Poker

Poker Strategy

What Beats What

The first step in getting your feet wet in the game of poker is understanding the rank and suits of the cards and how they combine to make hands. The following is the hierarchy of poker hands, from worst to best. Poker changes from one table to the next, but the following is indisputable: 

  • High card: If you do not have anything in your hand, then your best hand is the highest card in your hand. For example, a King-high means that nothing in your hand matches with anything else, and the King is the highest card in your hand. Usually, an Ace is considered the highest card. If a King-high hand showed down against an Ace-high hand, the Ace would take the pot.
  • Pair: Two of your cards are the same, like 2 Jacks. If two hands are showing down pairs to win a pot, the pair with the highest rank (numerical value) wins. For example, a pair of fours would beat a pair of threes.
  • Two pairs: Fairly self-explanatory. In this hand, the player has both 2 Jacks and a pair of 2’s to make Two pair. It he had to show down against a single pair or high card, this hand would win. Against trips or better, this player is out of luck. If two players were showing down and they both had two pairs, the player with the highest pair would win the pot. That is, if player 1 is holding AA33K, and player 2 is holding QQKKA, player 1 wins. If they both had a pair of Aces, the next highest pair will win the hand. In the unlikely event that both hands have the same two pairs, the fifth (kicker) card will determine the winner. If the hands are identical, they will split the pot.
  • Three-of-a-kind: Three of your cards are the same rank. Like the 3 two’s in this example. This hand will beat two pair or worse, but lose to a straight or better. As with all hands, the higher ranked three-of-a-kind will win in a showdown. If the trips are the same, the kicker cards will determine the winner. This hand is also called a set.
  • Straight: All five of your cards are in numerical sequence, regardless of the suits of the cards. If there are two straights at the table, then the one of a higher sequence is the better hand. In most poker variations, a straight can only be made with all five cards. Four card and three card runs have no value.
  • Flush: All five of your cards are the same suit. They do not have to be in any sequence, they just have to be of the same suit. The flush with the highest ranked card will beat another flush. One suit has no more value than another, if two Queen-high flushes showdown, the pot would be split. Usually, an Ace is considered a high card.
  • Full House: This is a powerful combination of a pair and a three-of-a-kind. Also known as a ‘boat’, this hand is seldom beat in game without wild cards, and subsequently it doesn’t show up all that often. If two full-house’s showdown, the hand with the higher trips will determine the winner.
  • Four-of-a-kind: Four of your cards are the same. Like any other hand, the higher the rank, the better the hand.
  • Straight Flush: All five of your cards are the same suit AND they are all in sequence. Again, a straight flush of a higher sequence is the better hand and no suit is better than the other. This is the top of the pops. A true uber-monster-hand, rare as a Sasquatch, and twice as mean. You’ve likely heard of a Royal Flush, which is just a straight flush of 10JQKA. You may go your whole life and never see a natural straight flush in a regular 5 card game. In the unlikely event that two Straight Flushes of equal value showdown, chop the pot and spend the money on bottled water and duct tape. The apocalypse is here, and not even Tom Ridge can save us.

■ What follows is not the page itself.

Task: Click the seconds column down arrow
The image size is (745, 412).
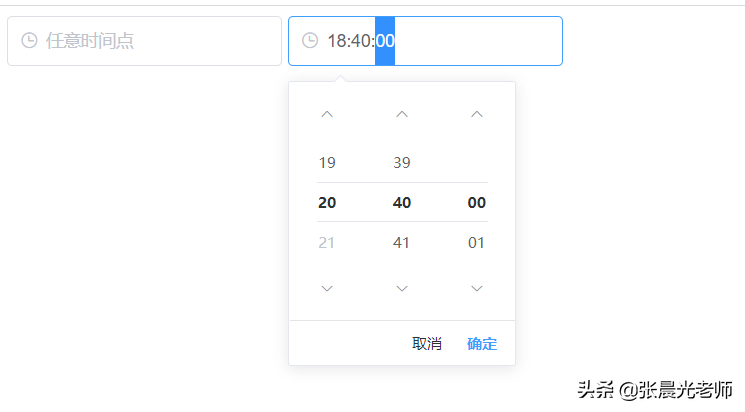Action: coord(477,289)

Knowing what hand beats what hand is a large chunk of the game. The sequence of betting rounds in a game is difficult to master but relatively simple to learn. The different types of games played require time to learn but are still easily categorized. The table of what-beats-what, however, is a big step towards understanding poker. You can follow a round of betting by watching it. You can learn a poker game by listening to the rules or watch it being played. But, this isn’t worth much until knowing what will happen when all players throw their hands down to determine who wins. 

Learning the table of what-beats-what is the first essential. Knowing it by heart comes with time. At this point in the lesson, you may wish to write down the table of what beats what for future reference. Most quality decks of cards will come with that popular generic card explaining the ranking of poker hands. For now, it’s enough to know that there are hundreds of poker variations, but in virtually all of them, the table of what beats what never changes. It is a staple of the game.